Nigeria needs the new humanities discipline that can answer Nigeria’s most challenging problems. These are: Neo Liberal economy and globalization (b) Insecurity © Ethnicity (d) Corruption and (e) Poverty. Nigerian leaders in their anxiety to impress the West have whole heartedly embraced neo-liberalism and globalization without the needed manpower of incorruptible men and women whose interest in the greatness of Nigeria rather than their being big men and personalizing power. Nigeria needs leaders whose actions are from an intuitive result of experience in thinking and acting. The reckless application of liberal democracy in Nigeria must be contested and reformed if we can achieve greatness. We need humanities scholars like the late Prof. Claude Abe who pronounced liberal democracy workable and unstable due to its emphases on liberalization, privatization and individualization instead of communalism. According to him. ‘‘ It cannot be democratic to arrogate to oneself of the prerogative of deciding how someone else must choose ‘‘

This is happening as our leaders sheepishly accept a democracy and economic model that is wrecking havoc on our people. Nigeria has become the home and face of poverty and the dumping ground for western manufactured goods that are not needed anywhere else in the world. These include guns, assaults rifles and even second-hands clothes and shoes, which have destroyed our peace and the textile and leather goods manufacturing. We need writers, artist and musicians to rise to greatness and challenge our having become the exhaust pipe of the world in creative and innovative ways. We need a new spirit of we are Nigerians and too proud to carry drugs to other countries and too Nigerian and too proud to allow our beautiful young women wear discarded hair from Asian countries, Brazil and America.

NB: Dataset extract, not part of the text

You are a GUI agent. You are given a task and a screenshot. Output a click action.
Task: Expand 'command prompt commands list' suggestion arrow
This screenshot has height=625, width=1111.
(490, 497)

Nigeria is today one of the most risky countries to live in. The lack of security and lack of peace has destroyed the economy, businesses, infrastructure, properties and lives. Insecurity creates political instability, refugees, brain drain, capital flight reduction of Foreign Direct Investment and unemployment. We need academics in the humanities to resolve the dilemmas of religious intolerance and even the best way to fight corruption. Corruption in Nigeria is endemic and the fight against corruption cannot be won until the Humanities wade in and make the people ashamed of its practice. It is a fact that it is the humanities that must assume the role of town crier and sound the battle cry against tribalism and a clarion for national unity..

Conclusion
The humanities must above all else rise up now and wage a campaign against analogue politicians old and those not too young to run who are handicapped with the old mentality of mediocrity, nepotism, ethnic bigotry and religious intolerance, and corruption. We need the Humanities to lift us towards dignity and transcendence so that we can imagine a better world in order to change the present rot and decay. Our greatness must be prepared to compromise instead of polarizing, we must emphasize our unity instead of exclusions and ostracizing and we must seek the Nigerian greatness that humanizes us rather than demonizes the other.
God bless you all. God bless Nigeria and God bless the University of Nigeria.